Dass es einiges zu besprechen gab, war schnell an der Zahl der Teilnehmer zu erkennen: Rund 40 Personen nahmen an der Ortsbegehung teil - selbstverständlich unter Einhaltung der Hygieneregeln. Zum Start ging es zur Brandsburg. Die Brandsburgscheune wurde in den vergangenen Monaten mit einem neuen Dach versehen. Im Mai wurde der Dachstuhl freigelegt, beschädigte Stellen ausgebessert und das Gebäude neu mit Biberschwanzziegeln eingedeckt.

So erstrahlt dieser Teil des 280 Jahre alten Gebäudes in neuem Glanz - auch wenn das aktuell dafür sorgt, dass es zwischen Dach und dem Rest des Gebäudes eine erhebliche optische Diskrepanz ergibt. Doch zumindest ist ein erster Schritt zur Erhaltung des historischen Gebäudes getan.

Nur einige Schritte von der Brandsburg entfernt, verändert sich das Straßenbild: Der Bereich Troher Straße/Flussgasse/Schulstraße wird seit dem Frühsommer saniert. Der erste, derzeit noch laufende Bauabschnitt zieht sich vom Rinnerborn bis zum Dorfanger, der zweite Abschnitt wird den Bereich des Dorfangers bis zum Hopfenacker umfassen und der dritte und letzte Bauabschnitt den Hopfenacker bis zum Treiser Pfad.

Kritik an großem Gebäude

Insbesondere am Dorfanger wird sich einiges verändern: Dort sollen weitere Parkplätze entstehen. Auch die Bushaltestellen werden im Zuge der Sanierungsarbeiten barrierearm angelegt. Voraussichtlich sollen die Arbeiten bis zum Sommer 2021 andauern. Eventuell sollen gleich noch Straßenschäden in der Brandgasse behoben werden.
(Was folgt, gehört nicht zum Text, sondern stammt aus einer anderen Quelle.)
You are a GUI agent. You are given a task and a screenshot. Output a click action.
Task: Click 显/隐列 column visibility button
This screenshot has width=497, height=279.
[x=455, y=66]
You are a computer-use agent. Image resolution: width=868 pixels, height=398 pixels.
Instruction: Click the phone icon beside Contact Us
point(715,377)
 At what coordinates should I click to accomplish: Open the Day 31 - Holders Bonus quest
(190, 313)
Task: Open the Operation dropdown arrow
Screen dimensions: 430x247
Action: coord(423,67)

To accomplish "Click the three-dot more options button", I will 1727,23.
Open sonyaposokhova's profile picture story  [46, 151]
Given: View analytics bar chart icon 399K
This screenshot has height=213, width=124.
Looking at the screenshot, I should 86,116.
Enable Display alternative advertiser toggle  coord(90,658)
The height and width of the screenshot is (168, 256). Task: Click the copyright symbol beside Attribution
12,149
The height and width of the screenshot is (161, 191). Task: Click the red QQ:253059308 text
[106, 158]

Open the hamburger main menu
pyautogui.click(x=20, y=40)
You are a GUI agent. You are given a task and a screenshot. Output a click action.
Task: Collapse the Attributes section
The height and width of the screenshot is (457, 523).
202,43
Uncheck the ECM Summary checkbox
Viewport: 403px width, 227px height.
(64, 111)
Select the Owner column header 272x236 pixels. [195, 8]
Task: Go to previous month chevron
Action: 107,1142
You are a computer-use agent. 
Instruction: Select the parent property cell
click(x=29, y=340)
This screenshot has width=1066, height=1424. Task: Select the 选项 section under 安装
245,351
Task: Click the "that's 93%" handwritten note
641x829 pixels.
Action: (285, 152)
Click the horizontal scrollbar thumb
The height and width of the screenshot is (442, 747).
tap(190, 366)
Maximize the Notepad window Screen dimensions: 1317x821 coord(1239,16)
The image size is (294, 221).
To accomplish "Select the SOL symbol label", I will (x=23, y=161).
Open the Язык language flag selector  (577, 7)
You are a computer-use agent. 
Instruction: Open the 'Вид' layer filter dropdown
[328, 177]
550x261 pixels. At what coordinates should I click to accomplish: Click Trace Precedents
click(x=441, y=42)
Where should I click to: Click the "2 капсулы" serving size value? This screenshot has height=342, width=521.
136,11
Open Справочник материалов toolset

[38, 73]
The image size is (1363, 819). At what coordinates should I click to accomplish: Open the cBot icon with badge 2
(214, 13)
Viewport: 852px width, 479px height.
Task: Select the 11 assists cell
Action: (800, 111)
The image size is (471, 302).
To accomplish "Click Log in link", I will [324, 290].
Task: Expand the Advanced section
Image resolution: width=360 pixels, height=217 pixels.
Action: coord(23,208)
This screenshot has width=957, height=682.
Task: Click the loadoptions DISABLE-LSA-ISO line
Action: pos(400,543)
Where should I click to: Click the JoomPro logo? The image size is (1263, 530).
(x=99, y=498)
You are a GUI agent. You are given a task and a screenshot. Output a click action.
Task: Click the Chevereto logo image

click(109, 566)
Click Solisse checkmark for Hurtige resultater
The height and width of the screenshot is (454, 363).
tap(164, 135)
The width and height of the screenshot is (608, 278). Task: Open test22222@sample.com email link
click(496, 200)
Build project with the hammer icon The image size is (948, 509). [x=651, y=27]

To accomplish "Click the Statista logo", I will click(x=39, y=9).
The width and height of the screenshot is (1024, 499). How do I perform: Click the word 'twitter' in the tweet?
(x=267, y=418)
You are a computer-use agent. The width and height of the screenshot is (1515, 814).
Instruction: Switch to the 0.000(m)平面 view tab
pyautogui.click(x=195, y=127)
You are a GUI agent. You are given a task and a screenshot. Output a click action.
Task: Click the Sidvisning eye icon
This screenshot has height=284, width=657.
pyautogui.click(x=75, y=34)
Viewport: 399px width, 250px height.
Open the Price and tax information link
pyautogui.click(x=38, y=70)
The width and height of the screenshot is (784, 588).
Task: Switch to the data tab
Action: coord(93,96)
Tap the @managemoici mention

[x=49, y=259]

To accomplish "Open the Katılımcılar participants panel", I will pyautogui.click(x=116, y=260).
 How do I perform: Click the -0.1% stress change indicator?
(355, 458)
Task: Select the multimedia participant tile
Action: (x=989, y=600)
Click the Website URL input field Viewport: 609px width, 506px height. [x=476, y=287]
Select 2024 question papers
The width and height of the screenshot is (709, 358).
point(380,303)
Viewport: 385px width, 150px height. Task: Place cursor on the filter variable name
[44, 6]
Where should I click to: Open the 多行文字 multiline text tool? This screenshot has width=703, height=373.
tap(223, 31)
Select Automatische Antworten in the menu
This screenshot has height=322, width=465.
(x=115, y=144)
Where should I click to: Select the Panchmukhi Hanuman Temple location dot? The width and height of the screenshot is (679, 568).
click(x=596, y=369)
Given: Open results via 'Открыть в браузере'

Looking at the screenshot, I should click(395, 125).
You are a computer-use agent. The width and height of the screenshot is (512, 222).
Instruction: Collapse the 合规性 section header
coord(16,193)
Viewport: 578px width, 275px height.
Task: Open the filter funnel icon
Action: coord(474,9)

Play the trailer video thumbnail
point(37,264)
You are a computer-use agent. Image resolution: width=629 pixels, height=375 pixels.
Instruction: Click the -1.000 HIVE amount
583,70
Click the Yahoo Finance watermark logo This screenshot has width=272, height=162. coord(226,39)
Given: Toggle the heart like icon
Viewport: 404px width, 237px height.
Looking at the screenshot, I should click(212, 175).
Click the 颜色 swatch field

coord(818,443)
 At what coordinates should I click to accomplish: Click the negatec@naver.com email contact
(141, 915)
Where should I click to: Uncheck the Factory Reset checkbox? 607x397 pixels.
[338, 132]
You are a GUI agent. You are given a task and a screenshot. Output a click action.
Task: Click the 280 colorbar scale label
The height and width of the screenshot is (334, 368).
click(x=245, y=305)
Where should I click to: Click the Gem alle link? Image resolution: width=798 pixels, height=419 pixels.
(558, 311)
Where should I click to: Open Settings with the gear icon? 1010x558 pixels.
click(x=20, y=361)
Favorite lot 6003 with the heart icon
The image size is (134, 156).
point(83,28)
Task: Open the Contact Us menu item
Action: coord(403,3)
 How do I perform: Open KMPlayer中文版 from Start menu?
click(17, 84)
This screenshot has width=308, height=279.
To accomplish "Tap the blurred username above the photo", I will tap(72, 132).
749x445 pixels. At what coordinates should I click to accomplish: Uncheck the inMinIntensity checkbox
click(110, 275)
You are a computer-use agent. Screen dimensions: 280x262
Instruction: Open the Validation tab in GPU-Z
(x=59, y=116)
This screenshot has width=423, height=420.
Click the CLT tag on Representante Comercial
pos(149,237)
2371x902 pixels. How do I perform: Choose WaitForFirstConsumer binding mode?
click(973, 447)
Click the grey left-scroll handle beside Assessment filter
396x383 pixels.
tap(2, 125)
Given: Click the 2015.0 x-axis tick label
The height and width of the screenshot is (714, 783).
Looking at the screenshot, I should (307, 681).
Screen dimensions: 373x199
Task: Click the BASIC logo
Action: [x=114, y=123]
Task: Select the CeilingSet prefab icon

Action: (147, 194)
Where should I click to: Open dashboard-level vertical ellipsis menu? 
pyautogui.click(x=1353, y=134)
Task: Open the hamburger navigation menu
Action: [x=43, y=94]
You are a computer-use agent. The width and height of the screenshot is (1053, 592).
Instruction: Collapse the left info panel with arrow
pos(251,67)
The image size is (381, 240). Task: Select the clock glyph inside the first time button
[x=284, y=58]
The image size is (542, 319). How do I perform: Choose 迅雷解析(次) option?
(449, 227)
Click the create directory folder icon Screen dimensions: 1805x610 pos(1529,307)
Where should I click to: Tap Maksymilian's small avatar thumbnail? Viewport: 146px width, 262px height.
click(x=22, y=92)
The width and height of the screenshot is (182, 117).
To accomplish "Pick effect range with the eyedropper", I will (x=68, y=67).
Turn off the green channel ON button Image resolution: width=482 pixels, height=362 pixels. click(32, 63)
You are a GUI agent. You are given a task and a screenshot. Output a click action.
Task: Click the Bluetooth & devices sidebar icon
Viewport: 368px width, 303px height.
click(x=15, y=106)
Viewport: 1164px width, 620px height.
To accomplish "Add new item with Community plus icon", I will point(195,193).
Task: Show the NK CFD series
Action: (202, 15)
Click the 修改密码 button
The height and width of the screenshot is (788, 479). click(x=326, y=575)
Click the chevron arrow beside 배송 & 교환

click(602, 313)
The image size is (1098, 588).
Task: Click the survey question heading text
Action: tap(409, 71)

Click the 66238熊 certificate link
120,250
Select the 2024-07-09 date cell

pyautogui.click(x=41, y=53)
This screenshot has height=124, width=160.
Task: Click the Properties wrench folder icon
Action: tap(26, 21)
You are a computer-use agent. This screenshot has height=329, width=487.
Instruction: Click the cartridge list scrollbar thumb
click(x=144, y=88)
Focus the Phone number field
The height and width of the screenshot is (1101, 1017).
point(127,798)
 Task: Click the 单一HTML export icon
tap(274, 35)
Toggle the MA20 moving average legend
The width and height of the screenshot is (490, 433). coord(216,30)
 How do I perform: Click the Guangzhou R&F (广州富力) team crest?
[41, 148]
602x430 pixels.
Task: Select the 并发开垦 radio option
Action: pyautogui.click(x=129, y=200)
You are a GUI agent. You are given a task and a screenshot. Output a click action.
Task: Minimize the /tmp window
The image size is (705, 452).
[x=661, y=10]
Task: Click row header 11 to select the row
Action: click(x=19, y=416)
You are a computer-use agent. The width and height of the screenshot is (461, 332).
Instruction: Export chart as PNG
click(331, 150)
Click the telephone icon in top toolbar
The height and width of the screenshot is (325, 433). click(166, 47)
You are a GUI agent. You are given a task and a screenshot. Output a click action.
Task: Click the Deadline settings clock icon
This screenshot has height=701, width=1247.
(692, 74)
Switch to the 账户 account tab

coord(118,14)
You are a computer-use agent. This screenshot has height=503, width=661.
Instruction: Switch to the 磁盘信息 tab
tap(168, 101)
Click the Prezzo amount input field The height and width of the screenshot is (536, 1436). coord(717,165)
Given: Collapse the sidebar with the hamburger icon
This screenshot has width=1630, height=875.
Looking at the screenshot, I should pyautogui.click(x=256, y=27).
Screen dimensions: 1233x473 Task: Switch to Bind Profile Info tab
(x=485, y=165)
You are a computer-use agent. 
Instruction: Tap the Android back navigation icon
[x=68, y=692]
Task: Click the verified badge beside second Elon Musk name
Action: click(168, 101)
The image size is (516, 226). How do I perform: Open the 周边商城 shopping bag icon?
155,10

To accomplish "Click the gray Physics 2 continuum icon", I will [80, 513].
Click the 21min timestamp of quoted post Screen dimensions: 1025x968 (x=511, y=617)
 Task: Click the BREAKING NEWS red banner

Ein Thema, an dem man in Alten-Buseck derzeit nicht vorbeikommt, ist die Situation an der Grundschule: Der Platz im Schulgebäude reicht für die Schülerzahl nicht mehr aus, mittlerweile wurden Container auf dem Schulhof aufgestellt. "Klar ist, der Landkreis wird keine neue Schule bauen", berichtete Haas. Nachdem eine Lösung mit einer Erweiterung der Grundschule und der Kita in Kombination im Gemeindeparlament auf keine Zustimmung traf, wird derzeit eine Lösung für eine neue Kita in Alten-Buseck gesucht. Erwogen wird derzeit die Verwendung eines Holzhauses, das vorher als Flüchtlingsunterkunft genutzt wurde - andere Kommunen hätten damit gute Erfahrungen gemacht.

Auch an der Harbighalle stehen Veränderungen an, die Umkleiden sollen saniert und der Gastronomiebereich umgestaltet werden. Dafür ist ein gemeinsames Vorgehen mit dem ansässigen Gastronomiebetrieb nötig, die Vorstellungen der Parteien "gehen derzeit weit auseinander", erklärte Haas.

Ein anderer Neubau an der Straße Rodelberg sorgt dagegen für Verärgerung bei den Nachbarn: Viel zu groß und nicht ins Ortsbild passend, so beschrieben es einige Anwohner. Doch das Gebäude mit acht Wohneinheiten erfülle alle gesetzlichen Vorgaben, auch genügend Stellplätze wurden geschaffen. "Aber das zeigt doch nur, dass die Politik hier umdenken muss und neue Richtlinien aufgestellt werden müssen", meinte Ortsvorsteher Manfred Buhl. "Immerhin sind wir hier im Dorf und nicht in einer Stadt."